[linux-fbdev] Re: readl() and friends and eieio on PPC

Peter Chang weasel at cs.stanford.edu
Thu Aug 12 16:17:29 EST 1999


At 14:52 +1000 08.12.1999, Paul Mackerras wrote:
>Peter Chang <weasel at cs.stanford.edu> wrote:
>
> > When I did glide for the mac it definitely helped not do do an eieio
> > after every pci write. The current generations of 3dfx hw use a sw
> > managed fifo, and an eieio was only necessary when the sw layer
> > needed to do do things to insert a 'barrier' in the fifo for later
> > accounting.
>
>Interesting.  What was the magnitude of the effect?  Are we talking
>about 1%, 10%, or 100% faster?

It depended on the actual benchmark. A synthetic benchmark for a 
specific thing (flat triangles, gouraud triangls, texture download, 
etc) showed the biggest hits (~1% - 20% if memory serves). Actual 
game tests varied depending on their actual scene complexity, but had 
a similar effect.

>This would have been from user level, right?

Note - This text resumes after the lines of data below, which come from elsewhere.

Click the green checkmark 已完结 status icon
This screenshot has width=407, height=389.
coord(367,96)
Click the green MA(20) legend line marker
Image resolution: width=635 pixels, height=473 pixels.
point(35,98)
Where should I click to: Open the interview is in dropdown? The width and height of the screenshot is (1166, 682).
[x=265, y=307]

Glide is always user level. (Well, on win32 there is a little driver 
level thing that does the mapping etc).

>Would it have been possible to use double-precision floating loads and
>stores to transfer 8 bytes at a time?  That can double the available
>bandwidth to PCI devices under some conditions.

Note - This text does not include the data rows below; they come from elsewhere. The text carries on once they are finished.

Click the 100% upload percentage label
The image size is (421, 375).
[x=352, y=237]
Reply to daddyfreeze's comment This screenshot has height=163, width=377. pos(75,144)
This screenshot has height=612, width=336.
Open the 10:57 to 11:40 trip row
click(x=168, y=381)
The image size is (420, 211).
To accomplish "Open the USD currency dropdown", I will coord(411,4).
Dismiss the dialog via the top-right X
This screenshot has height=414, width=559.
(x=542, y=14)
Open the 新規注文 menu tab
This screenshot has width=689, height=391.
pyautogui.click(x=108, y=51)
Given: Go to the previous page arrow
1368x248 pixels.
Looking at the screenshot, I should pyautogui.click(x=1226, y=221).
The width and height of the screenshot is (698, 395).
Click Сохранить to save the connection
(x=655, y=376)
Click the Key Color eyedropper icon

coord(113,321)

I did not do this, but I know that Ken (the actual mac guy at 3dfx) 
did this and got some impressive improvements. I did this for texture 
downloads and stuff for 3DNow! machines (amd k6 and k7), and got 
really impressive results. (More so on the k6 because of the lack of 
write combining).

>Thinking about it, it seems to me that if your device needs to be fed
>so fast that the eieio makes a difference, you *should* be feeding it
>from user level rather than the kernel anyway, so then the behaviour
>of readl/writel is irrelevant.

That's true since the level switch will probably kill you anyway. I 
was just piping in w/ my $0.02 (a little off topic, you're right) 
that the eieio is not w/o its costs.

\p

---
Underneath this flabby exterior is an enormous lack of character.